Verizon, SBC get approval to proceed providing they hold rates steady and offer 'naked' DSL

WASHINGTON - The U.S. Federal Communications Commission (FCC) on Monday approved two giant telecommunications mergers with conditions that include holding some rates steady and offering "naked" DSL (Digital Subscriber Line) broadband service.

With the FCC approvals, Verizon Communications' acquisition of rival MCI and SBC Communications' purchase of AT&T are ready to go forward pending approval from a handful of states. Last Thursday, the U.S. Department of Justice (DOJ) approved the mergers under the condition that the two merged companies divest fiber-optic network facilities in several major cities.

Among the conditions imposed by the FCC and accepted by the companies, the carriers committed to offer DSL without circuit-switched telephone service to subscribers within their coverage areas. They agreed to provide the service within 12 months of the closing of each merger, according to an FCC statement. The carriers also committed not to increase the rates for wholesale DS-1 and DS-3 local private line services paid by existing customers of AT&T in SBC's regions or customers of MCI in Verizon's regions. They also agreed, for three years, to maintain settlement-free peering arrangements with at least as many providers of Internet backbone services as they did on the closing dates of the mergers.

The FCC had originally been scheduled to take up the mergers in a Friday morning meeting, but the meeting was rescheduled three times that day before finally being switched to Monday. The commission, which should have five members, currently has two Republicans and two Democrats and an unfilled Republican seat, and commissioners reportedly couldn't agree on conditions to include with the merger approvals.

All four commissioners agreed on Monday to let the mergers go forward. FCC Chairman Kevin Martin said the deals advance the agency's goals for competition, greater broadband availability and public safety.

"It is my expectation that these mergers will only increase the incentive and ability of the merged entities to invest in broadband infrastructure and spread the deployment of advanced services to all Americans," Martin said in a written statement.
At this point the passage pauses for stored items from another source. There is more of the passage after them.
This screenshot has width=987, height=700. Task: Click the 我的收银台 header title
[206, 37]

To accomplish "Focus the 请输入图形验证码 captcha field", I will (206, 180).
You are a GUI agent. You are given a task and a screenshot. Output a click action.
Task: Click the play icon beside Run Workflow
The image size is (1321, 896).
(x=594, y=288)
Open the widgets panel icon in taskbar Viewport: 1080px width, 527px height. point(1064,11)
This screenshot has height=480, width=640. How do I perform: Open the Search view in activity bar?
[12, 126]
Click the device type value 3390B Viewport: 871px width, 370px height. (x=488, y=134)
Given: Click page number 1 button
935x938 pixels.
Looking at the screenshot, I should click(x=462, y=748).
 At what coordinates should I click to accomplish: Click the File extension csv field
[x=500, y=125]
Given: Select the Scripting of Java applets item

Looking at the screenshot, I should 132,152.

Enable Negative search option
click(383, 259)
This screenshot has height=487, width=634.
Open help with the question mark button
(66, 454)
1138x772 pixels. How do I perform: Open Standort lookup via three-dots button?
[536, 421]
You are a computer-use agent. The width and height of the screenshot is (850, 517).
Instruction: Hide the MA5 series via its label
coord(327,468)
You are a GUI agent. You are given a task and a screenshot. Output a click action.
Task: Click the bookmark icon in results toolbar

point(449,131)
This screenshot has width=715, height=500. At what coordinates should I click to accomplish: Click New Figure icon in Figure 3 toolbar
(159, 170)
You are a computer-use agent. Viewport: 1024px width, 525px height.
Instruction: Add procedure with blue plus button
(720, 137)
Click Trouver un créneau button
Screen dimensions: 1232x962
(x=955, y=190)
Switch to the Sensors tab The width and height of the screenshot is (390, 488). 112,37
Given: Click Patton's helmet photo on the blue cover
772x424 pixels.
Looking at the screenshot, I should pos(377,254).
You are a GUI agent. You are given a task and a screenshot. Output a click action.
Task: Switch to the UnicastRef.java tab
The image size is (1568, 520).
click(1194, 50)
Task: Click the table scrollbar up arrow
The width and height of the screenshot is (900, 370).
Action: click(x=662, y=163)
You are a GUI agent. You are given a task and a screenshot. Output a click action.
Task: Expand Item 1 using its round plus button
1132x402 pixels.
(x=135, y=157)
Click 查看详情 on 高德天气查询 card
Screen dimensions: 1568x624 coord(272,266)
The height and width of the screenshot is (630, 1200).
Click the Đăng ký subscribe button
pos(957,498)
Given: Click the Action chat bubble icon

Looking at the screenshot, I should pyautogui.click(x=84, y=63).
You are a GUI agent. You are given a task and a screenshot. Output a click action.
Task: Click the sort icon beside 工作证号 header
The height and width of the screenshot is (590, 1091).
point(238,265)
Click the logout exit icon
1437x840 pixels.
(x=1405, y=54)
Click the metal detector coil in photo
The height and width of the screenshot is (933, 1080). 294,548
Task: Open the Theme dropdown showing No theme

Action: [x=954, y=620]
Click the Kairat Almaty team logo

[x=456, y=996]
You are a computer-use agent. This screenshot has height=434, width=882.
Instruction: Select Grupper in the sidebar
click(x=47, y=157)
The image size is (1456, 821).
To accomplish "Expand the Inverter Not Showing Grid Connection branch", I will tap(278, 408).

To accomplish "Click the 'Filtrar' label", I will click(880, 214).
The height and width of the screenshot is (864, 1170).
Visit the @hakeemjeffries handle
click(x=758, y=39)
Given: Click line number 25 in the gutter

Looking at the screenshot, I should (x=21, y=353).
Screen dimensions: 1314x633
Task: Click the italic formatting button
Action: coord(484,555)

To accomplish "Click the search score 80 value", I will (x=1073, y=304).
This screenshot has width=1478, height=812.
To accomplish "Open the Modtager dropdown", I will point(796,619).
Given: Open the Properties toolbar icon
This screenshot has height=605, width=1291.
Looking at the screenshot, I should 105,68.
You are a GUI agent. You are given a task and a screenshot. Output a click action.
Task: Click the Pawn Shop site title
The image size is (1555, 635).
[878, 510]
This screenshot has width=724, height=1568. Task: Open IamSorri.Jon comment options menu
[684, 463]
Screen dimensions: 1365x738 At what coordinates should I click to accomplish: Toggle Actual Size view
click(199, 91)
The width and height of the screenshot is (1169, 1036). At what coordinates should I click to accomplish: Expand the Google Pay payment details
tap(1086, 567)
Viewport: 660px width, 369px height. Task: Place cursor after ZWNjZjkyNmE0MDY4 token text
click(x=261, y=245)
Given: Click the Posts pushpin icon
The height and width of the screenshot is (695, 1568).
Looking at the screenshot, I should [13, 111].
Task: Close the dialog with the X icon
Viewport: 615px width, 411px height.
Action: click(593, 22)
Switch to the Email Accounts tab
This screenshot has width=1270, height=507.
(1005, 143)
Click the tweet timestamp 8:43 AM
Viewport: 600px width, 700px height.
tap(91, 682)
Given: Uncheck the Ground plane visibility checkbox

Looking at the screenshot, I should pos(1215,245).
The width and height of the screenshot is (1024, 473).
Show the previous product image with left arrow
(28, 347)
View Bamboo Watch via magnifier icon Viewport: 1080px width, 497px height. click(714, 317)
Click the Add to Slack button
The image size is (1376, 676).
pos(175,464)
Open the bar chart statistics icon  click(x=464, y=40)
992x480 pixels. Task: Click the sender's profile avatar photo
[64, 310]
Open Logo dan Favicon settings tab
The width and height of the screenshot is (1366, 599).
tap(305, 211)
The concessions that the would-be mega-carriers made were small, said Frank Dzubeck, president of Washington, D.C., telecommunications consultancy Communications Network Architects Inc.

"There isn't a board of directors in the world that isn't smiling over what they gave away," Dzubeck said. For example, agreeing to offer DSL without local phone service and accept caps on DS-1 and DS-3 rates affect traditional voice and leased-line businesses that are now fading, he said.

The requirement for settlement-free peering does prevent the carriers from imposing high peering charges to keep out traffic from other service providers, he said.

The Department of Justice's divestiture requirements won't significantly hurt the newly merged companies because they have redundant connections in the affected cities, Dzubeck said.

SBC announced in January a plan to acquire AT&T in a stock deal worth about $16 billion. After a bidding war starting in February, MCI's board in May approved a bid of about $8.4 billion from Verizon, spurning offers from rival carrier Qwest Communications International Inc.

The two mergers will give more enterprise and international focus to both SBC and Verizon, the world's two largest telecommunications carriers in terms of annual revenue. Verizon ranked 14th on the 2005 Fortune 500 list of the world's top revenue-generating companies, while SBC ranked 33rd. AT&T was the third largest telecom carrier on the list, while MCI was fifth, just behind BellSouth.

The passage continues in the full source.